The people vs. Team Abbott

August 22, 2014
For the fifth time since their election in September last year, thousands of Australians will take to the streets in protest aga

For the fifth time since their election in September last year, thousands of Australians will take to the streets in protest against Tony Abbott Coalition's government.

These mobilisations have been critical to keep the pressure on the Labor Party, Greens and independents to stand firm in opposing the government's budget, which will bring austerity, cuts and privatisation.

As a result of this opposition, Treasurer “Smokin' Joe” Hockey's budget has stalled.

The Senate resumes this month, and Hockey, Abbott, finance minister Mathias Cormann and foreign minister Julie Bishop are revealing the desperation of a government in crisis -- searching for compromise one day, making threats of emergency budget measures the next.

Hockey's feeble attempt to claim that wealthy households will be hit hardest by the imposition of the fuel excise, and then his disingenuous apology for saying so, illustrates the arrogant, self-serving class interest of this government.

Cormann's speech to the Sydney Institute on August 19 said that Australia needs a budget "reality check", that criticism of the budget as unfair was "nonsense" and that history would judge the government favourably.

Cormann's message was that to avoid "higher taxes or deeper cuts" in the future, the government would push ahead with its budget. Cormann said the repeal of the Mining Tax is a "work in progress" and because the cuts to higher education were not due to come into effect until 2016, "there is time to work through any issues”.

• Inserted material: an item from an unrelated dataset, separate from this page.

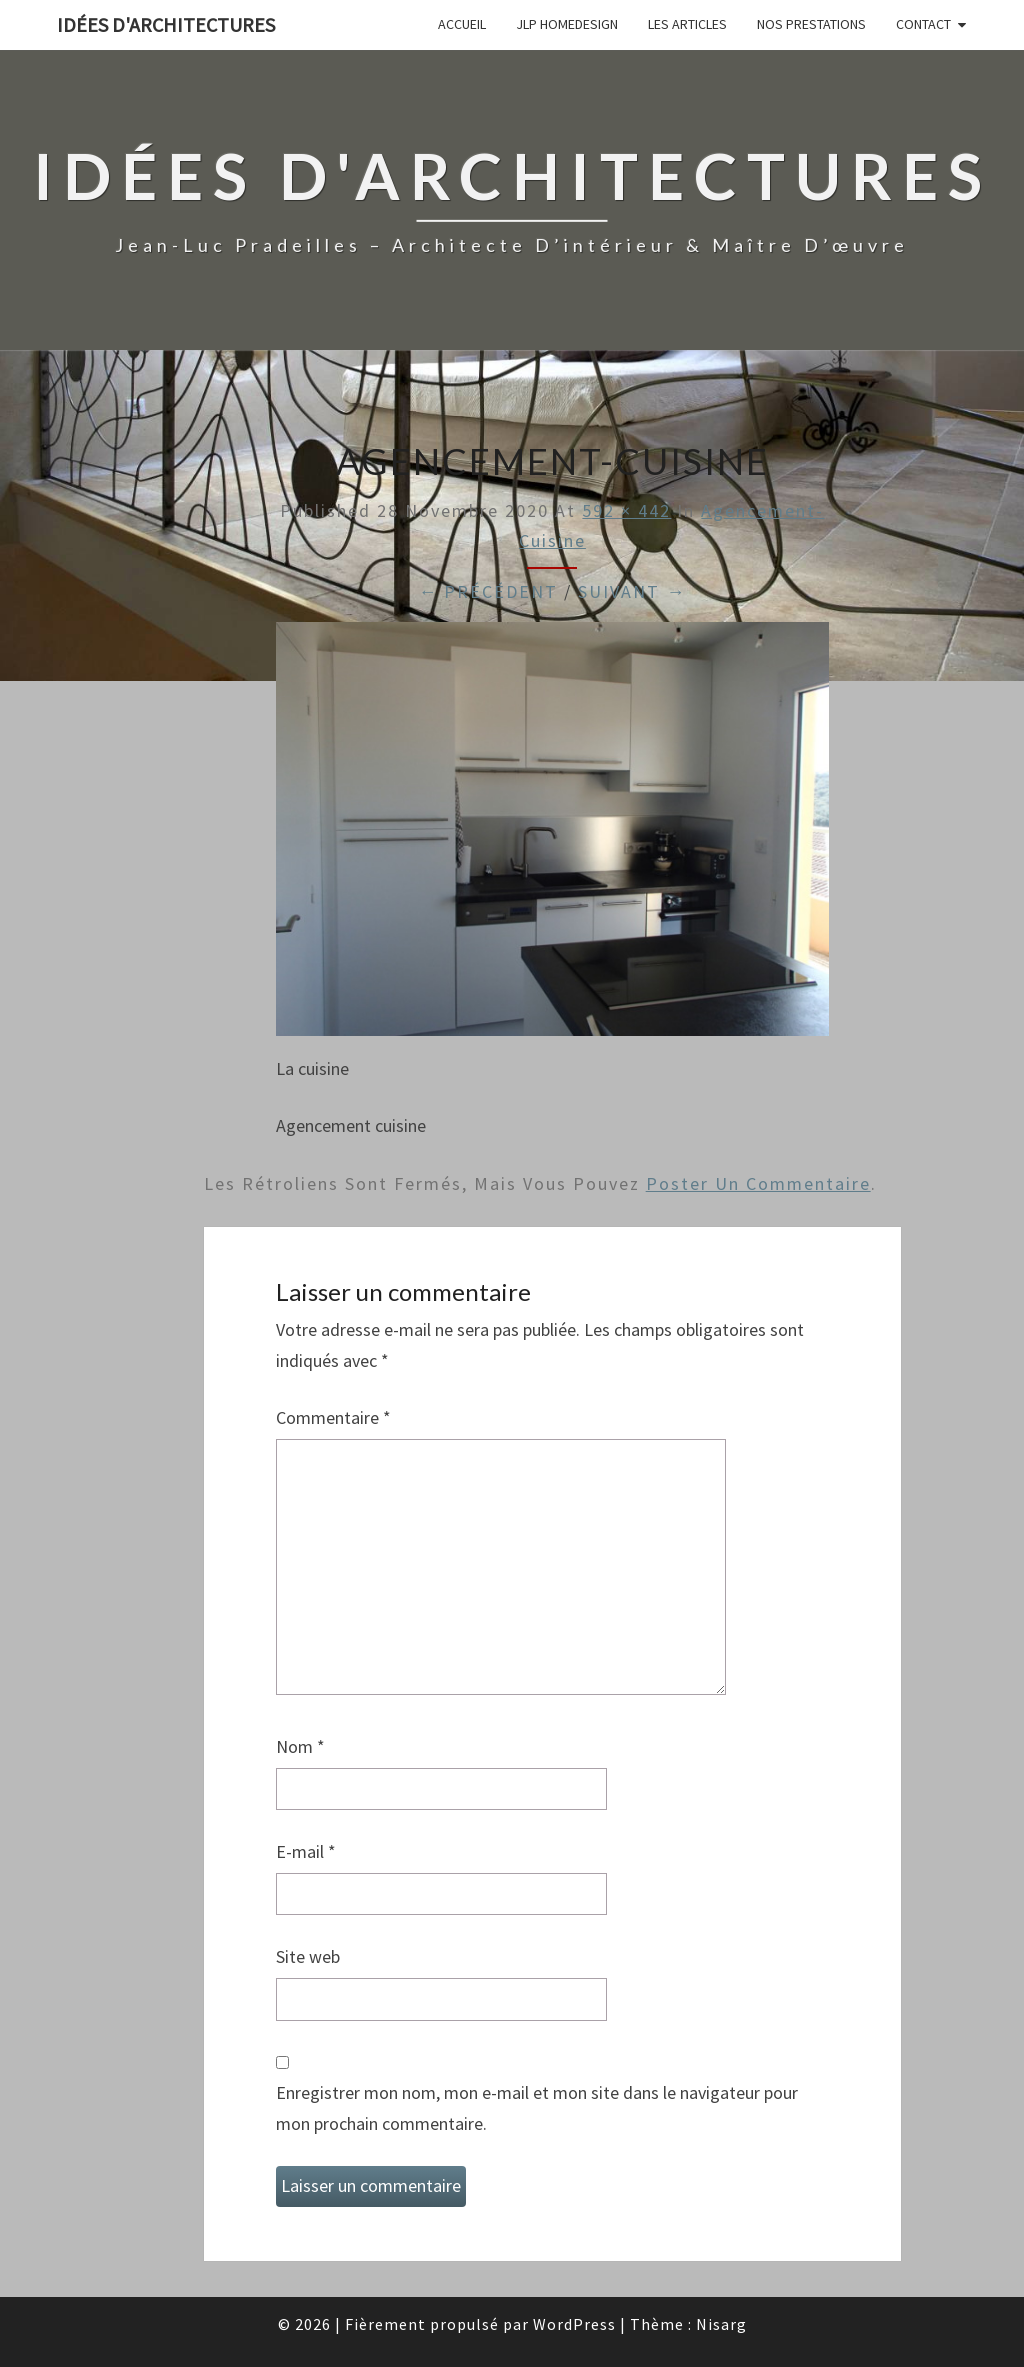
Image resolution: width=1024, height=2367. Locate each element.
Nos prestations (811, 24)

Meanwhile, Muslim communities have been told they have to be on "Team Australia" and support the government's proposed anti-terror laws.

The "Team Australia" rhetoric was repeated by Cormann in an interview with 2UE's Stuart Bocking on August 20. Speaking about migrants he said: "If you do become part of Team Australia, if you put your shoulder to the wheel and do the best you can to help make our great country an even better country, there is no limit to what you can achieve."

Abbott's “you're-either-with-us-or-with-the-terrorists” ultimatum is the government's latest attempt to exploit human tragedy and sow division among ordinary Australians. By doing this, the government hopes to shift the focus off the budget.

About 1.73 million Australian households now have less wealth than the 10 wealthiest families in Australia. At the top of that list is Gina Rinehart, who is estimated to have a personal wealth of $22 billion.

Wealth inequality in Australia has risen steadily and the rich have been getting richer at the expense of the majority. In the past 50 years the share of national income going to the owners of capital — most of whom are among the highest income earners — has increased from less than 24% of GDP to 37%.

It looks more like there is Abbott's Team Rich Australia and then there's the rest of us.

Jenna Price reported in the Canberra Times on August 18 that the National Centre for Social and Economic Modelling budget analysis showed that 1.25 million low and middle-income families with children will be $3000 a year worse off.

Treasury figures say the budget will cost an average of $842 a year in disposable income for lower income families, compared with just $71 for an average high income family. Even after tax and government payments are taken into account, an average low-income family loses $844 a year in disposable income due to the budget. For a high income family it is $517.

A study conducted by the Australian National University in partnership with the Social Research Centre in June this year found record high levels of national pessimism about the future, Just 30% of Australians believe their lives will improve in the next five years. Most believe their children's lives will be worse than their own.

Continuing the struggle against Abbott and Hockey's budget and building a movement of truly mass proportions against this government is the best cure for this pessimism.

Since November last year, hundreds of thousands of Australians have mobilised in a range of protests around climate change, the budget, for refugees, against fracking and against the threats to Medicare, pensions and funding to higher education.

Unions have mobilised in some cities, but it will take pressure from the ranks to push for the kind of mobilisations that built the Your Rights At Work campaign which defeated the John Howard government.

Rumours are circulating that the ACTU is backing away from their planned national day of action in October. Rank and file union members and militant leaderships must do all they can not to let this happen.

Abbott's anti-union Royal Commission has put a lot of unions on the defensive, and some have opted to make themselves small targets as a result. Others have chosen to put their efforts into re-election campaigns for the ALP at state and federal levels. But with the government in budget crisis management, unions have to get back on the front foot.

The threat of a return to the Australian Building and Construction Commission -- one of Abbott's key election promises -- and an attack on penalty rates and the minimum wage looming means unions need to prepare their members for the struggles ahead. They must build alliances with the social movements and communities also fighting against the government's agenda.